Material supplied –
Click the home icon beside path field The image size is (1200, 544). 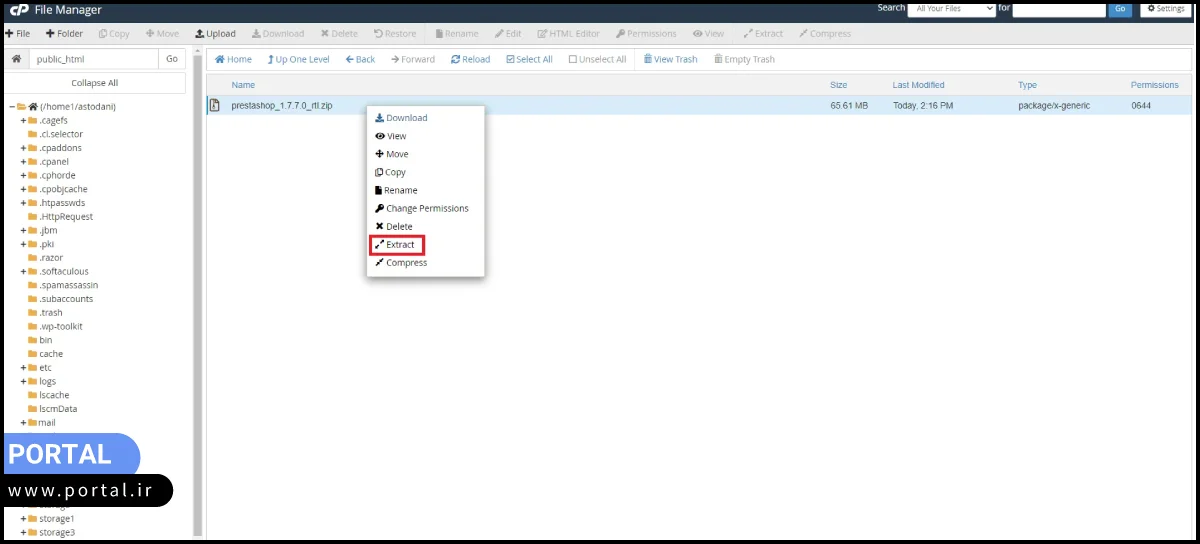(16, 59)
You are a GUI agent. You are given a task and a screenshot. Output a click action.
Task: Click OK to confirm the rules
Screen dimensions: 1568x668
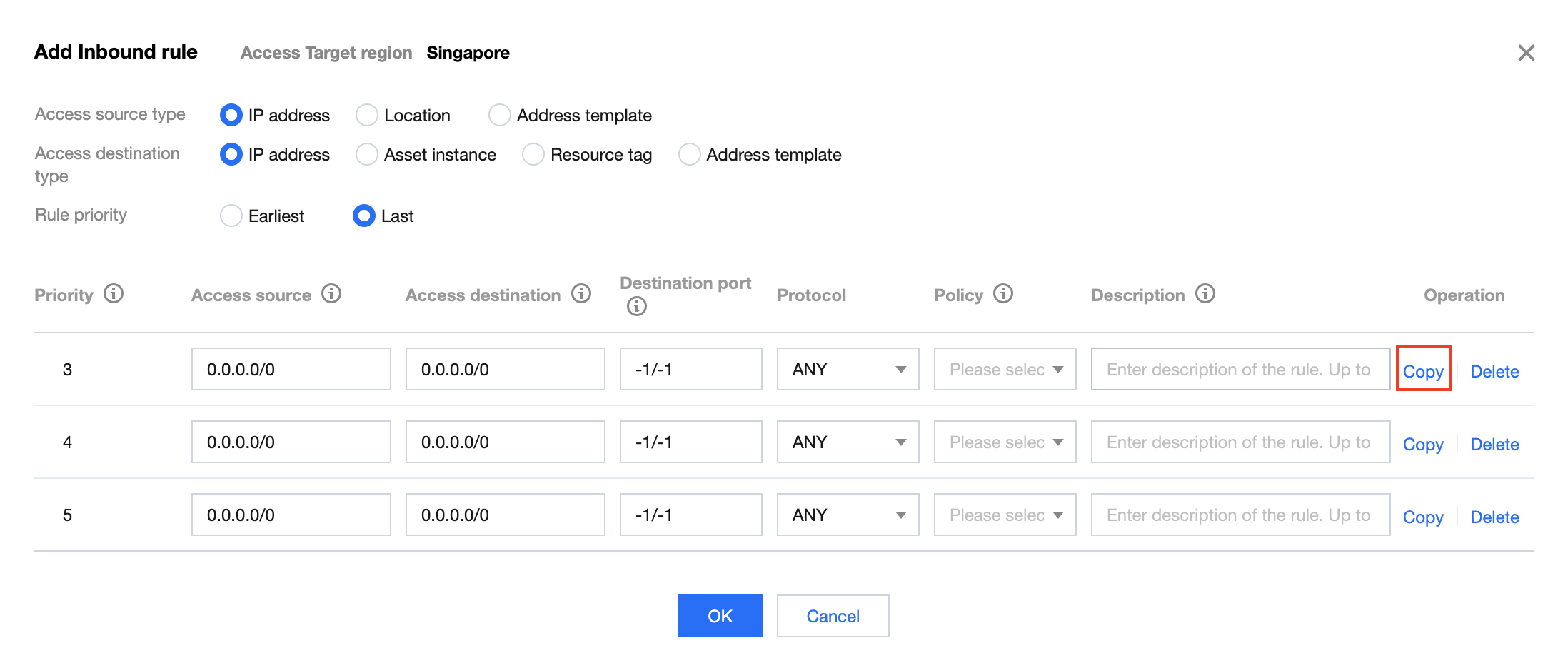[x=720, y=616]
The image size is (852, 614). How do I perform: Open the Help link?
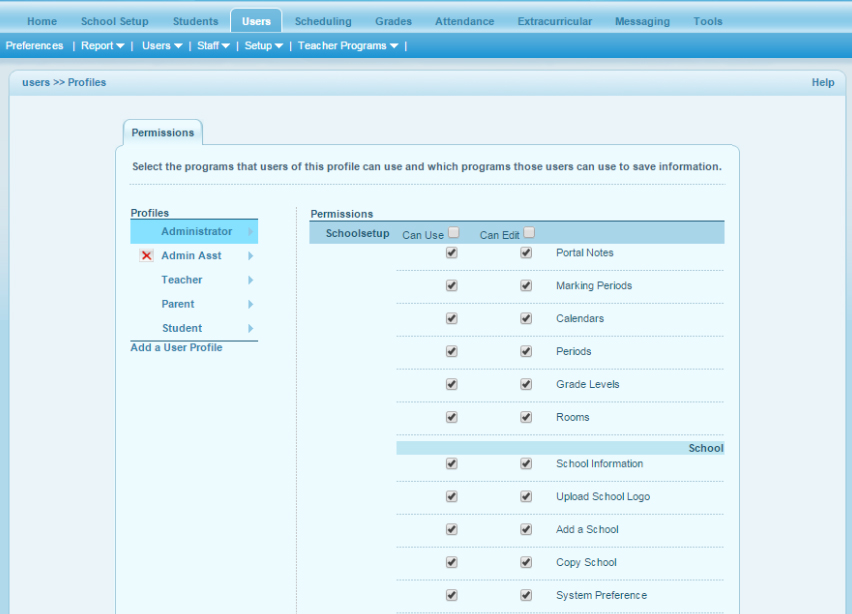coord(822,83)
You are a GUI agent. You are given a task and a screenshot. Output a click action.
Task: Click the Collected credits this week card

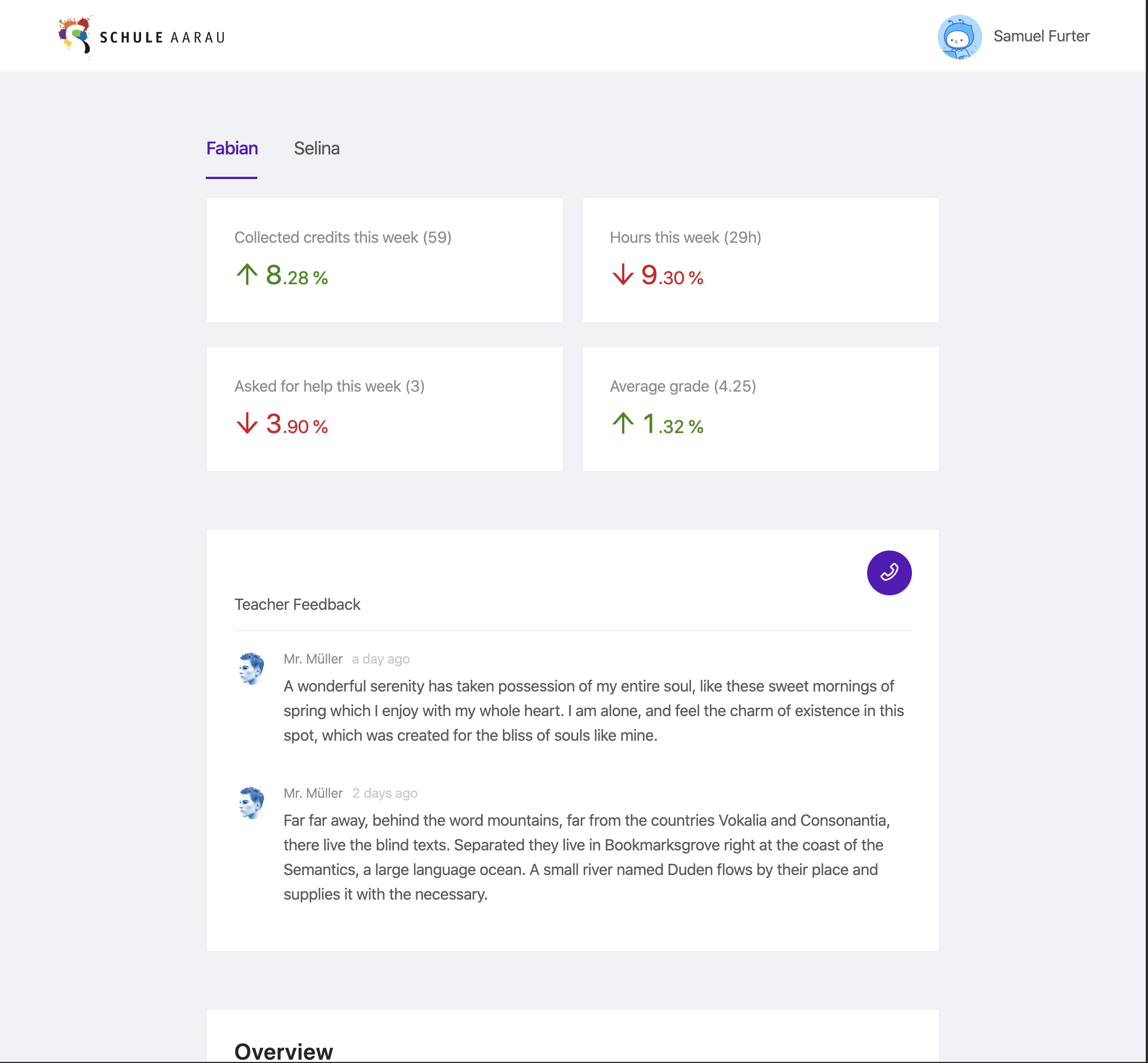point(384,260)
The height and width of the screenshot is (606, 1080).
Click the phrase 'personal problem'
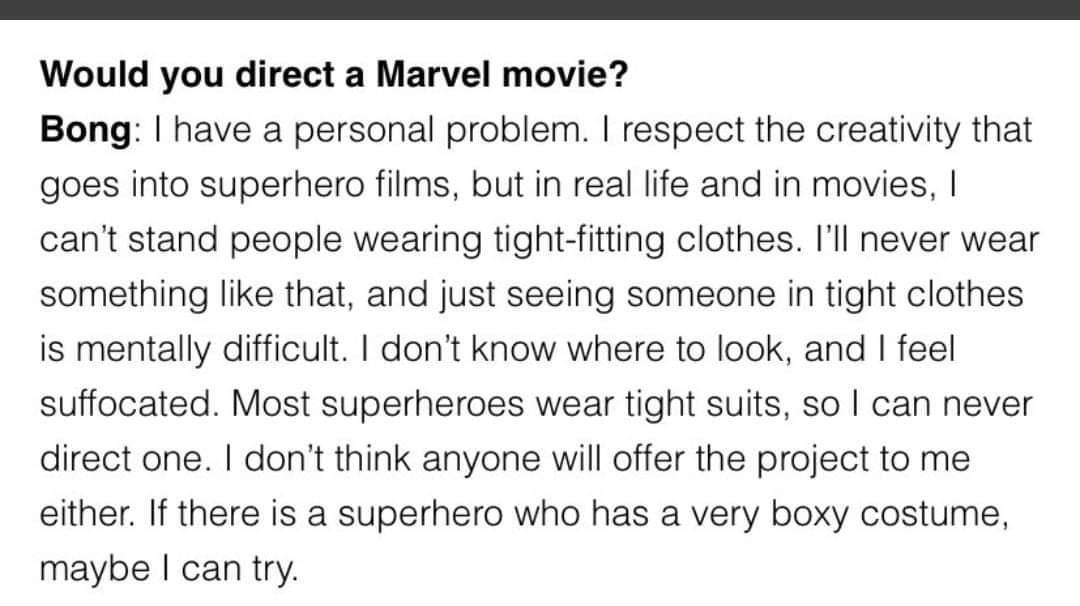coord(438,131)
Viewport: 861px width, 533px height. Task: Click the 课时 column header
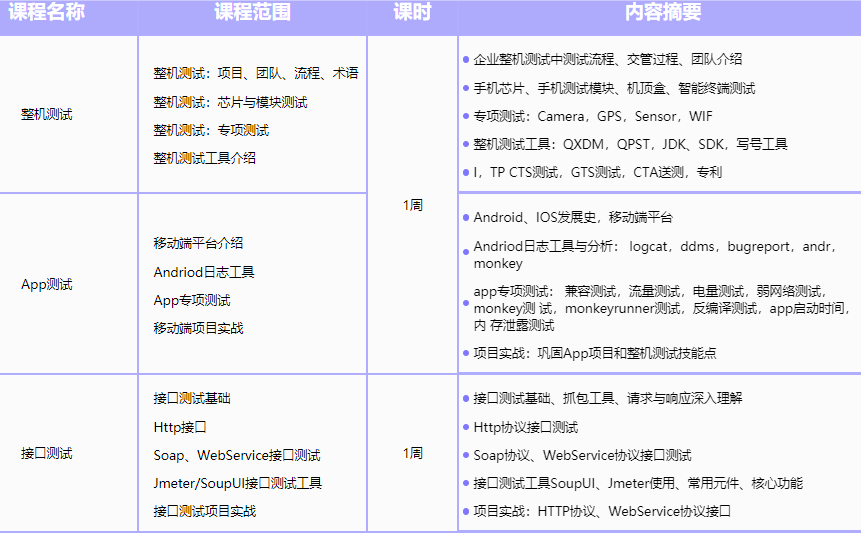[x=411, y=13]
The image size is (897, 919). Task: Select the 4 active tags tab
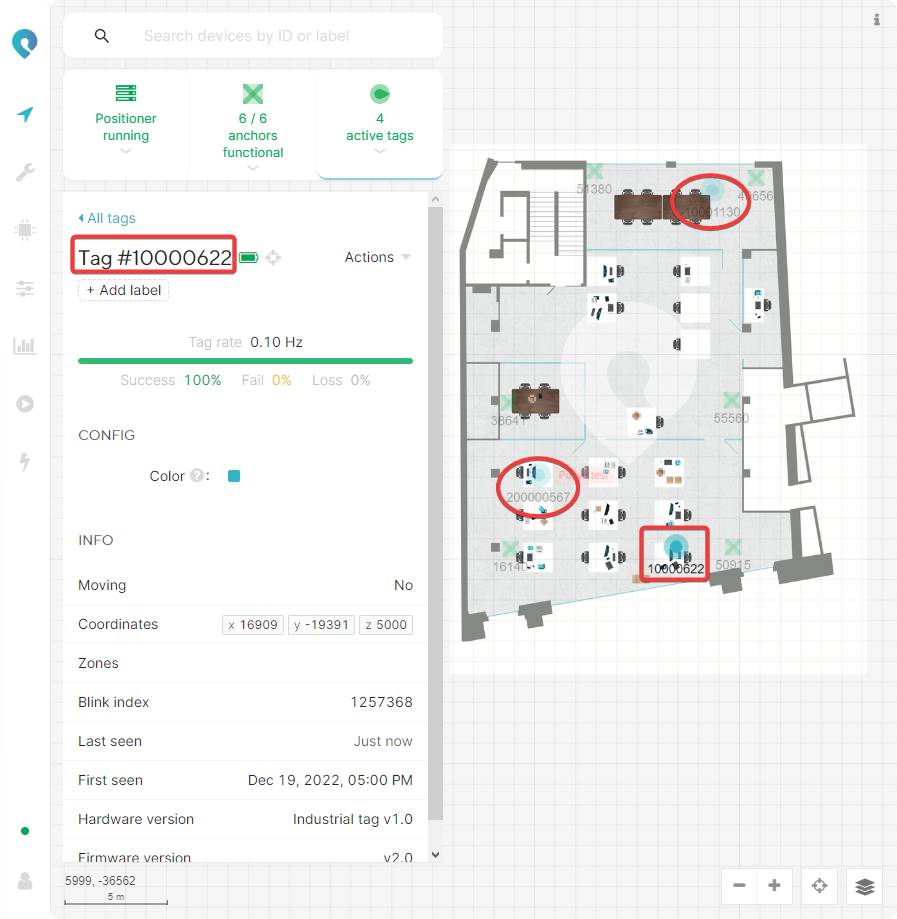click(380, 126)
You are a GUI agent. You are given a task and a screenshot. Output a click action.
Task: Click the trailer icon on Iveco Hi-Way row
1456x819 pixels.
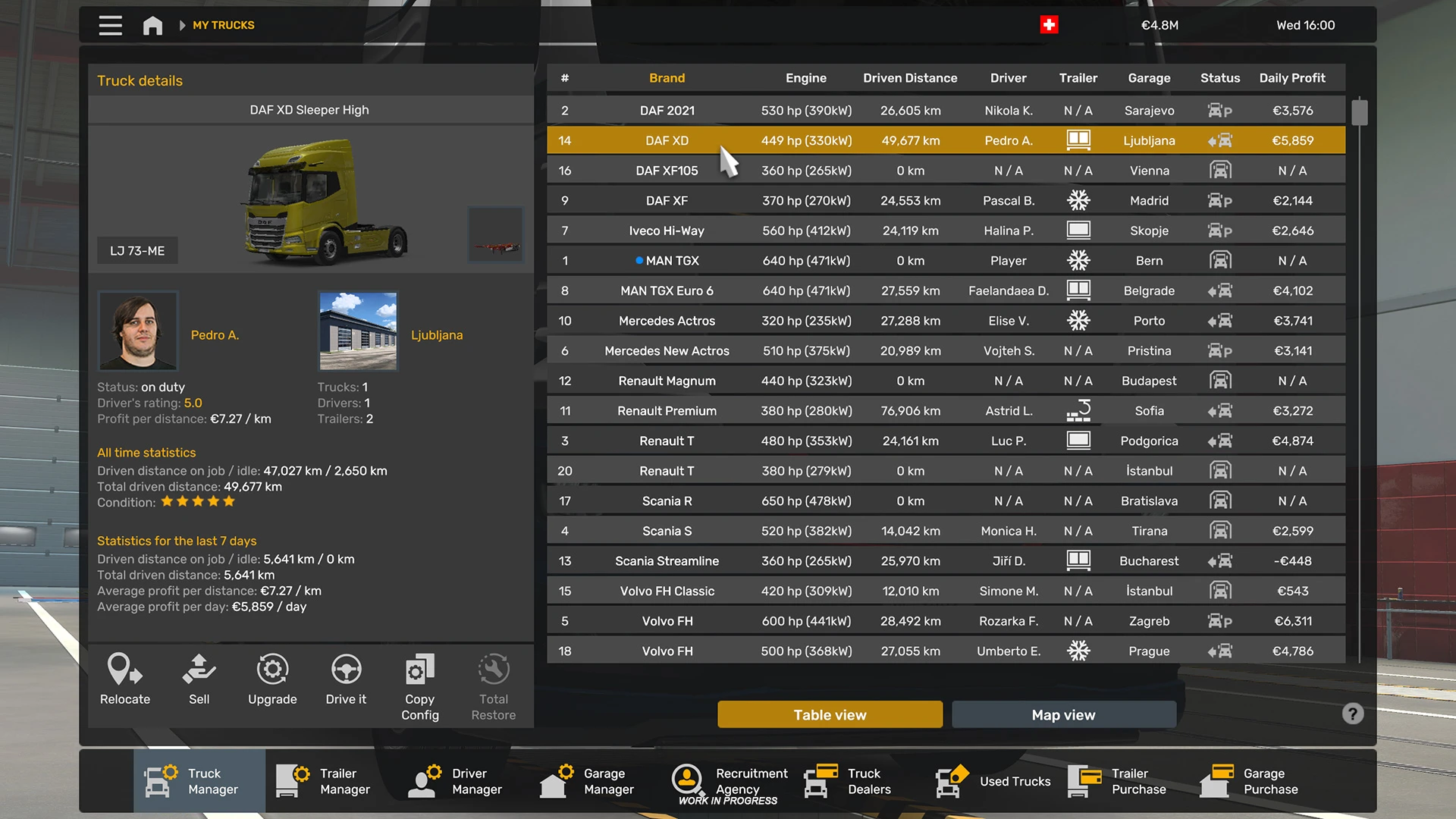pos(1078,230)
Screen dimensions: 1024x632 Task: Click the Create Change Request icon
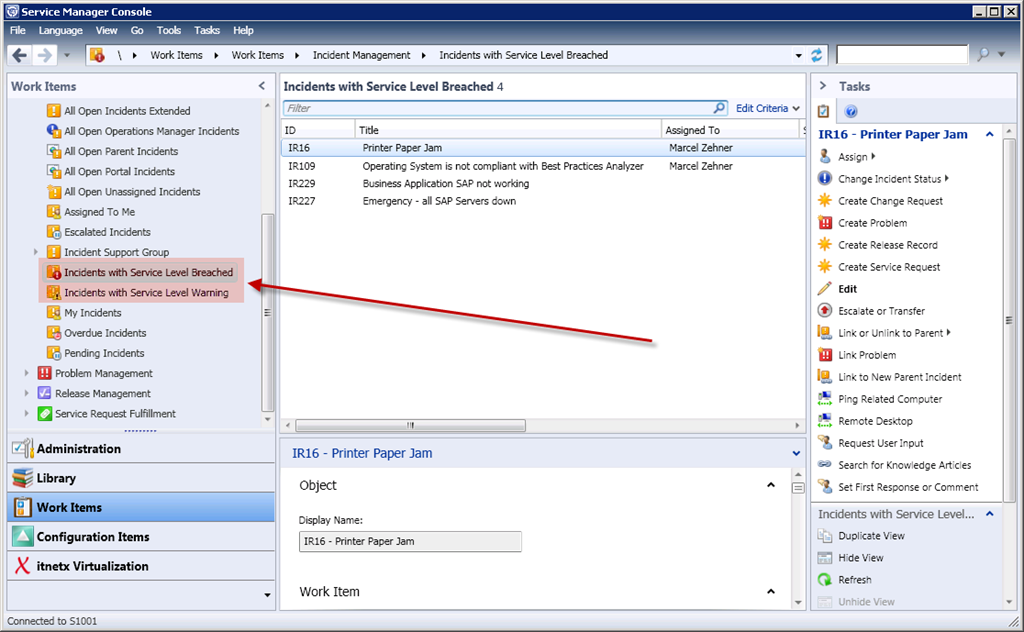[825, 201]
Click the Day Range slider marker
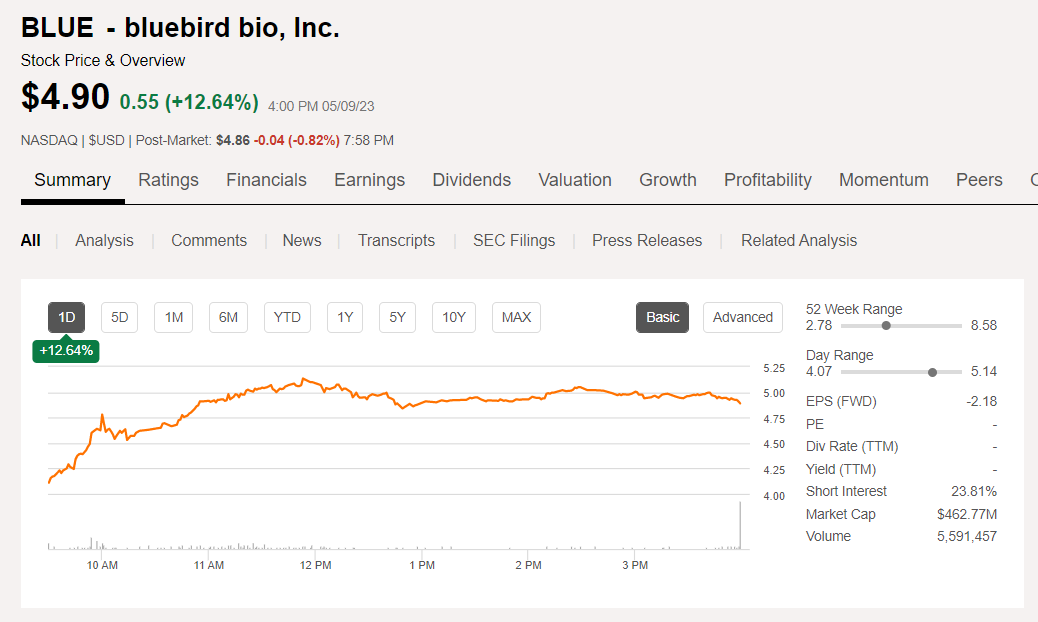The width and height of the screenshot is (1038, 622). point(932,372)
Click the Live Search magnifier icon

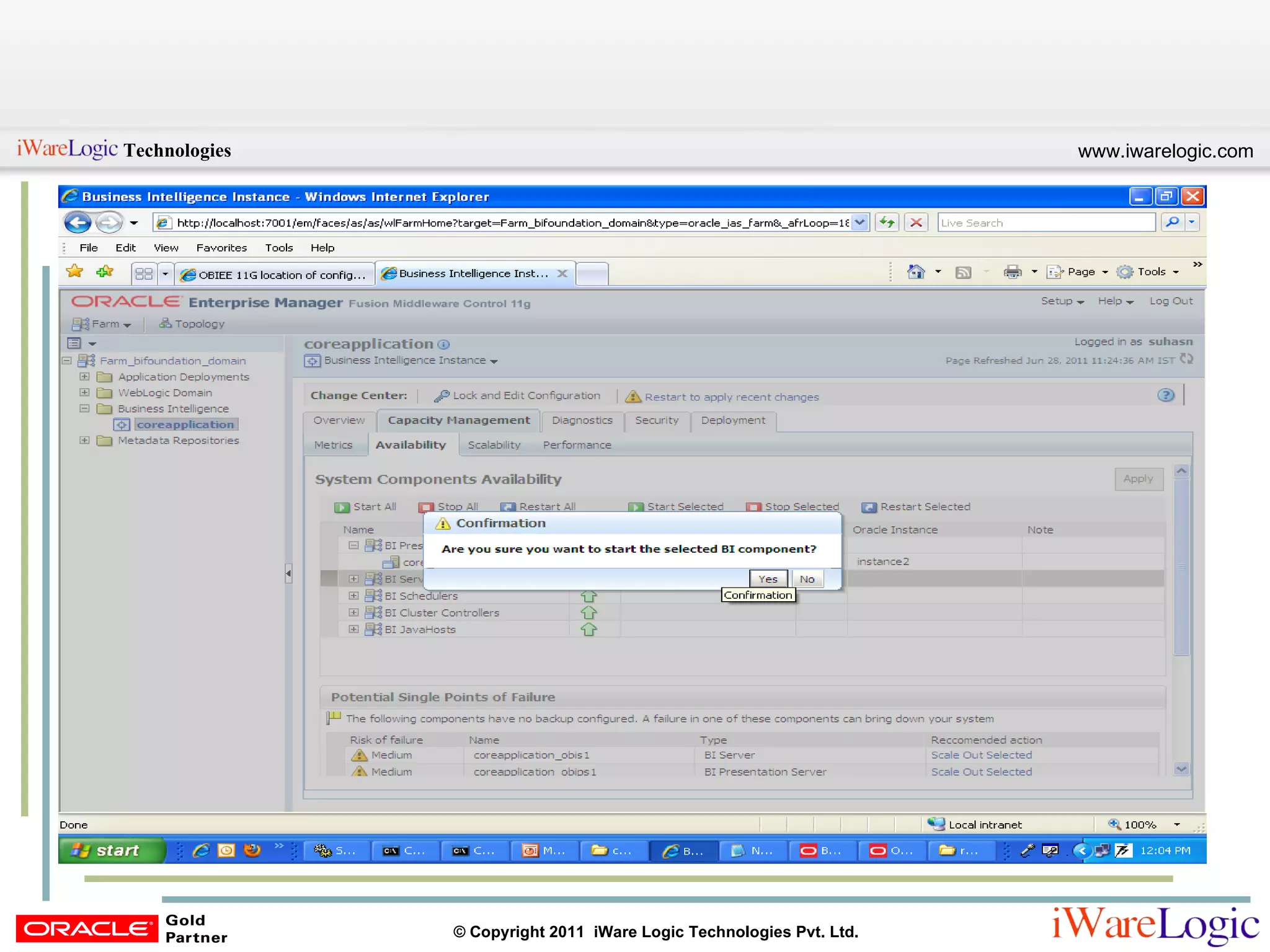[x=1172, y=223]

Brief – Rewrite the part of the rows that opens with the line containing "Click the Day Range slider marker" and closes with the last row as a numbered list. Include both ends, drop blank lines, and leave the pictures out.

Solved problem –
1. Click the Day Range slider marker
2. The width and height of the screenshot is (1038, 622). point(932,372)
3. Click the Live Search magnifier icon
4. [x=1172, y=223]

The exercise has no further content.